Dataset rows:
•••
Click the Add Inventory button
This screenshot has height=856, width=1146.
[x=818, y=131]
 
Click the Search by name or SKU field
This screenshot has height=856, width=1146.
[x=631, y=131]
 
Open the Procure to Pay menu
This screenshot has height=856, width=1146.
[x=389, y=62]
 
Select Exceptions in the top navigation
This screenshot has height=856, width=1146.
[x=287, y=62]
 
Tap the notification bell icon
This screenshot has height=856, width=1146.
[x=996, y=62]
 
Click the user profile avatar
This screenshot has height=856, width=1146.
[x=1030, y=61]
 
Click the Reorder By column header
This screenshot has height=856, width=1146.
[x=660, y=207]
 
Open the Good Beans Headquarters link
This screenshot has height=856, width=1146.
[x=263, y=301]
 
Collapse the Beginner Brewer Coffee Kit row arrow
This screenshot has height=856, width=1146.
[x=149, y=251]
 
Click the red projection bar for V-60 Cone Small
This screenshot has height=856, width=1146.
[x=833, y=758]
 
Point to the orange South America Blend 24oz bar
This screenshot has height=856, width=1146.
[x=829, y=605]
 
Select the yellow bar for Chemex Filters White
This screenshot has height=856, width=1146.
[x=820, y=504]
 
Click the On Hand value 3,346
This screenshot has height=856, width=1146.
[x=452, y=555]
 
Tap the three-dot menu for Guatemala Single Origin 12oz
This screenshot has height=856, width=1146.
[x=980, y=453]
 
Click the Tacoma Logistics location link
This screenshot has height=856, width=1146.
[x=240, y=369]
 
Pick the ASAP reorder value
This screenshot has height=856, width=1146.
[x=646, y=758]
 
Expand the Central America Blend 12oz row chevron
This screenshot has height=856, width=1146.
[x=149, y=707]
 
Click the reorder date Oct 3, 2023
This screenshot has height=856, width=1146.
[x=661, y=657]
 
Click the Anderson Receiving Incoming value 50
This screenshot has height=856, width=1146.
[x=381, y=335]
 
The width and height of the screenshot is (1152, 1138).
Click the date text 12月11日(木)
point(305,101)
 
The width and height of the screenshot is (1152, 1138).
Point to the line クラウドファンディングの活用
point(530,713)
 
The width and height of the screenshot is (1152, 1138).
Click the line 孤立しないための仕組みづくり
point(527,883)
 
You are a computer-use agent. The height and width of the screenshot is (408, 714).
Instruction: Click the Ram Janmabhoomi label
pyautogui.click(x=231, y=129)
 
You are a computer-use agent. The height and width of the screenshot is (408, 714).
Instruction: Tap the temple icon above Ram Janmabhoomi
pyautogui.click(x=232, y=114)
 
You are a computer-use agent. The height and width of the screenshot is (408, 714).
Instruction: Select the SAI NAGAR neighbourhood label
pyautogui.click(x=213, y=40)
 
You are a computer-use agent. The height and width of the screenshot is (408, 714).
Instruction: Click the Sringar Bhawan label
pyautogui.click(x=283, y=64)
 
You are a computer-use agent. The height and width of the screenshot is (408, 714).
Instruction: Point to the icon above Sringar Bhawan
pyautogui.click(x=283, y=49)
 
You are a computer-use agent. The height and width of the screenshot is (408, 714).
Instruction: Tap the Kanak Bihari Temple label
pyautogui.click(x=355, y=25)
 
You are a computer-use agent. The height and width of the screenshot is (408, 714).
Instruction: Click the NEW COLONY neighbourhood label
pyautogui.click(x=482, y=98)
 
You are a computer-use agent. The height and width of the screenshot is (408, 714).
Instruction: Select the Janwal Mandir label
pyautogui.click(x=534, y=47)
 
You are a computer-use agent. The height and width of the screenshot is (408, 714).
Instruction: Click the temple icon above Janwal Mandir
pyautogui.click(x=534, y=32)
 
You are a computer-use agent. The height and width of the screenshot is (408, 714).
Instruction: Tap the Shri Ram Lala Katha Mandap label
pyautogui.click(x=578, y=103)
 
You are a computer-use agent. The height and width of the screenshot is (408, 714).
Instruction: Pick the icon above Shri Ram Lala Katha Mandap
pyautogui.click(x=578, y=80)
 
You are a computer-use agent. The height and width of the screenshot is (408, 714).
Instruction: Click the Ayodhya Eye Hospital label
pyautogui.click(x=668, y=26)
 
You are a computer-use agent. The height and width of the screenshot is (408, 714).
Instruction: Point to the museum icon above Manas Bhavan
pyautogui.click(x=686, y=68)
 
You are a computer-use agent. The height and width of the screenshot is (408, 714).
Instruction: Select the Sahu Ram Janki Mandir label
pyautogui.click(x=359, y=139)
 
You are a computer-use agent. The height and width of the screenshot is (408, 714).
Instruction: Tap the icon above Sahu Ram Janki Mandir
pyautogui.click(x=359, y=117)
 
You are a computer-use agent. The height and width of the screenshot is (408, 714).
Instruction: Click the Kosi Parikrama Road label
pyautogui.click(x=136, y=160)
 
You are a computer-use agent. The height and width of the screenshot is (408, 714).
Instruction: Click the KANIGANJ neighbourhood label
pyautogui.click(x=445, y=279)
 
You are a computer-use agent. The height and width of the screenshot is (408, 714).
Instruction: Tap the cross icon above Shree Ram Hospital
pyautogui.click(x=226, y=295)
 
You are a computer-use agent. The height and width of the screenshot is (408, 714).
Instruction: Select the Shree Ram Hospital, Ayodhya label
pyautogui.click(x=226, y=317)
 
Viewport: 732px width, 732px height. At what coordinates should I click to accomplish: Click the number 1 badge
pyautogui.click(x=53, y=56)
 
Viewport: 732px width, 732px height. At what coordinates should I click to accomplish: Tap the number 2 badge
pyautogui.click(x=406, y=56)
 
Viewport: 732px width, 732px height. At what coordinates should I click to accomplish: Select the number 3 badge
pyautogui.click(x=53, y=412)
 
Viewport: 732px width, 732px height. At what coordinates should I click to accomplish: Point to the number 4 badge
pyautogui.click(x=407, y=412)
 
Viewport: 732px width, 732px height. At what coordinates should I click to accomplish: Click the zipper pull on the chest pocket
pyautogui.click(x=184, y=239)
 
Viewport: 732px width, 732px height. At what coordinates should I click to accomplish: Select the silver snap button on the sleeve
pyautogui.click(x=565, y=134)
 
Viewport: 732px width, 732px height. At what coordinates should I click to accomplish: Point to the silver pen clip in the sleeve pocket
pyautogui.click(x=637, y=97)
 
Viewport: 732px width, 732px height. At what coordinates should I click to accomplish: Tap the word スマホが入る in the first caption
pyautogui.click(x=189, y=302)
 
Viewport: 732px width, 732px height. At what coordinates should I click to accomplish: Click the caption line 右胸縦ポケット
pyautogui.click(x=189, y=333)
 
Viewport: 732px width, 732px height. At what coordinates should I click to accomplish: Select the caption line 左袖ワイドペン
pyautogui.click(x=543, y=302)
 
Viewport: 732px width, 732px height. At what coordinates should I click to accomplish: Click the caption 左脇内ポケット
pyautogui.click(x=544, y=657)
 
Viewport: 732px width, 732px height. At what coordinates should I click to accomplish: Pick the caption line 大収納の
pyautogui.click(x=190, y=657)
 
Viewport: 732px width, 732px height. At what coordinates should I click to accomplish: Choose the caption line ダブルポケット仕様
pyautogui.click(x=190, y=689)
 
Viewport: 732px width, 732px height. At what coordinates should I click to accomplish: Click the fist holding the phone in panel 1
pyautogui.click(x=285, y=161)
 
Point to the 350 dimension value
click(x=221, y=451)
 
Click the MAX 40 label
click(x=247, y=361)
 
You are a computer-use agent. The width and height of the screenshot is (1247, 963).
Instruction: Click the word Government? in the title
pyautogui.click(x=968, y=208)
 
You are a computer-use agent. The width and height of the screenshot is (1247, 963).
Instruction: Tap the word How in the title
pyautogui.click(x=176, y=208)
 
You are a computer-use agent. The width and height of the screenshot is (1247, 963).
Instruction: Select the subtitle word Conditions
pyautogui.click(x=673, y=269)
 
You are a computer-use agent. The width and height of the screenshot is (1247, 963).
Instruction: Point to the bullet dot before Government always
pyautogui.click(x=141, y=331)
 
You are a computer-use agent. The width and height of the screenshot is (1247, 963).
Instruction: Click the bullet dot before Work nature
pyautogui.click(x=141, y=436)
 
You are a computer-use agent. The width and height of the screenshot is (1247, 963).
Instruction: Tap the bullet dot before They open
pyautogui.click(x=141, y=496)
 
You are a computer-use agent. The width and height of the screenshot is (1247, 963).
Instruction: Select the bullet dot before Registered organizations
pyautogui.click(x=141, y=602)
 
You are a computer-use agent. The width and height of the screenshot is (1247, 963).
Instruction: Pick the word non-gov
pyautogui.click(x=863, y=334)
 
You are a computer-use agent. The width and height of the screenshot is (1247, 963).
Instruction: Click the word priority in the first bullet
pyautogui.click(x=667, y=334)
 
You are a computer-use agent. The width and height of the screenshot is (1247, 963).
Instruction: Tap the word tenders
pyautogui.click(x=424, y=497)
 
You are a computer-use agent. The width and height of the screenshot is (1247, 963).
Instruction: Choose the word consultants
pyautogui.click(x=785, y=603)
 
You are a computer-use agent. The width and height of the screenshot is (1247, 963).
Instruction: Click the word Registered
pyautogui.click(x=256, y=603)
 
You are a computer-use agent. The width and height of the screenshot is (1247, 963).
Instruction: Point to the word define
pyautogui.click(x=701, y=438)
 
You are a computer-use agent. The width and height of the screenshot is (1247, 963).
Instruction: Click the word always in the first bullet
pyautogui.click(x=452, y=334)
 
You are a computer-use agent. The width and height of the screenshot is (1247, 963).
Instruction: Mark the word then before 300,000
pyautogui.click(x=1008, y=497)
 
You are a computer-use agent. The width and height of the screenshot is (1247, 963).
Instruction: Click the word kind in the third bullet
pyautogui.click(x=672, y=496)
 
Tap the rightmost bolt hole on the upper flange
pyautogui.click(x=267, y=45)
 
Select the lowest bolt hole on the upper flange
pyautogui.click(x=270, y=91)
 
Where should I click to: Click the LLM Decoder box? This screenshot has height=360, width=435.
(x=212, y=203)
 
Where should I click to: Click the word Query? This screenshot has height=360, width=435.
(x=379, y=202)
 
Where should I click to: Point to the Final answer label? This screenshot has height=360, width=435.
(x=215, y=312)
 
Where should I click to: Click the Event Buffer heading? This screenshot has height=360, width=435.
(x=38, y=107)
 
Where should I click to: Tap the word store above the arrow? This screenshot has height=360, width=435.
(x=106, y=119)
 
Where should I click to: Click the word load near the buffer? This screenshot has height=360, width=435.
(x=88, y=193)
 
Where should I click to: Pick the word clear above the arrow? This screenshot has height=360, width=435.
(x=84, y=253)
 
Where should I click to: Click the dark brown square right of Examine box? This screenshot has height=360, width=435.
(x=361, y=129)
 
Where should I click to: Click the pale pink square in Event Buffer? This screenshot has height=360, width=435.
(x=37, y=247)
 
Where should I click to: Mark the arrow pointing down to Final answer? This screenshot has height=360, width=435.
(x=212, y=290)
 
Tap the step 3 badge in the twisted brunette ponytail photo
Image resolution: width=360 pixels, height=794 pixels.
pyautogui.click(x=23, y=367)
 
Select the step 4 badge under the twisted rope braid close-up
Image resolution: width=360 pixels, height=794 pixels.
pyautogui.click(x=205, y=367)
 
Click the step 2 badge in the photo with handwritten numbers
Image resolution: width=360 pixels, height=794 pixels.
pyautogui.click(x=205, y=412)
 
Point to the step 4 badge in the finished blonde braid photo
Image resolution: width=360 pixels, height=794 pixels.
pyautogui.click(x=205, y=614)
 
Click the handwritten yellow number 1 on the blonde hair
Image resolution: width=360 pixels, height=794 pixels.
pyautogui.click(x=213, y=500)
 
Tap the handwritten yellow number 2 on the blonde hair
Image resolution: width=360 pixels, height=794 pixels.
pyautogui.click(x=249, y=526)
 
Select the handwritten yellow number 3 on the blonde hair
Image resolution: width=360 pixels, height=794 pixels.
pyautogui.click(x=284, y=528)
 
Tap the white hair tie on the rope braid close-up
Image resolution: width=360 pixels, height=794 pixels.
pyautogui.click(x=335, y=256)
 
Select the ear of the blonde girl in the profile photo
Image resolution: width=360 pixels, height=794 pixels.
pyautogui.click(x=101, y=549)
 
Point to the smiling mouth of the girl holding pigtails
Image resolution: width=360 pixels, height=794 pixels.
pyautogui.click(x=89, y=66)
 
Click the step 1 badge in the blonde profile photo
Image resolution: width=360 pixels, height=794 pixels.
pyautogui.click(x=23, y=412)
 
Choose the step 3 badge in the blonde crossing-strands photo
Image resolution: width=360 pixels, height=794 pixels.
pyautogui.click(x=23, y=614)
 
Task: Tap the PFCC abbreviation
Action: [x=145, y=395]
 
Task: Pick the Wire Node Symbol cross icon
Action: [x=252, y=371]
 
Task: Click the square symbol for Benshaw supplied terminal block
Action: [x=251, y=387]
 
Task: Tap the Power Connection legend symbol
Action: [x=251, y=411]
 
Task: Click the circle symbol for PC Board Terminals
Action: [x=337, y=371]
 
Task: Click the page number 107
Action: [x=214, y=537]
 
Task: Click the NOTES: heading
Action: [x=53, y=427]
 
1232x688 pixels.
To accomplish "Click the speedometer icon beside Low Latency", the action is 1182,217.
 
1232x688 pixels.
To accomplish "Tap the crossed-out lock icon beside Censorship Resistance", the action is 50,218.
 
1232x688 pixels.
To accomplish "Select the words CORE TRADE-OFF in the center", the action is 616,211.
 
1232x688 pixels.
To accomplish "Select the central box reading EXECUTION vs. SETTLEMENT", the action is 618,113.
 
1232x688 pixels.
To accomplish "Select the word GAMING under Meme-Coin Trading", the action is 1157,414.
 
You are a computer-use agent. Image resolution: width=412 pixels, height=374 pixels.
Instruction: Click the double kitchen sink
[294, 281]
•••
→ **Directions for this task**
Copy out, word for word, the stretch of the records from the line containing "number 3 badge" through the line containing "pyautogui.click(x=189, y=302)", including both of those lines.

→ **Problem solution**
Viewport: 732px width, 732px height. At what coordinates should I click to accomplish: Select the number 3 badge
pyautogui.click(x=53, y=412)
 
Viewport: 732px width, 732px height. At what coordinates should I click to accomplish: Point to the number 4 badge
pyautogui.click(x=407, y=412)
 
Viewport: 732px width, 732px height. At what coordinates should I click to accomplish: Click the zipper pull on the chest pocket
pyautogui.click(x=184, y=239)
 
Viewport: 732px width, 732px height. At what coordinates should I click to accomplish: Select the silver snap button on the sleeve
pyautogui.click(x=565, y=134)
 
Viewport: 732px width, 732px height. At what coordinates should I click to accomplish: Point to the silver pen clip in the sleeve pocket
pyautogui.click(x=637, y=97)
 
Viewport: 732px width, 732px height. At what coordinates should I click to accomplish: Tap the word スマホが入る in the first caption
pyautogui.click(x=189, y=302)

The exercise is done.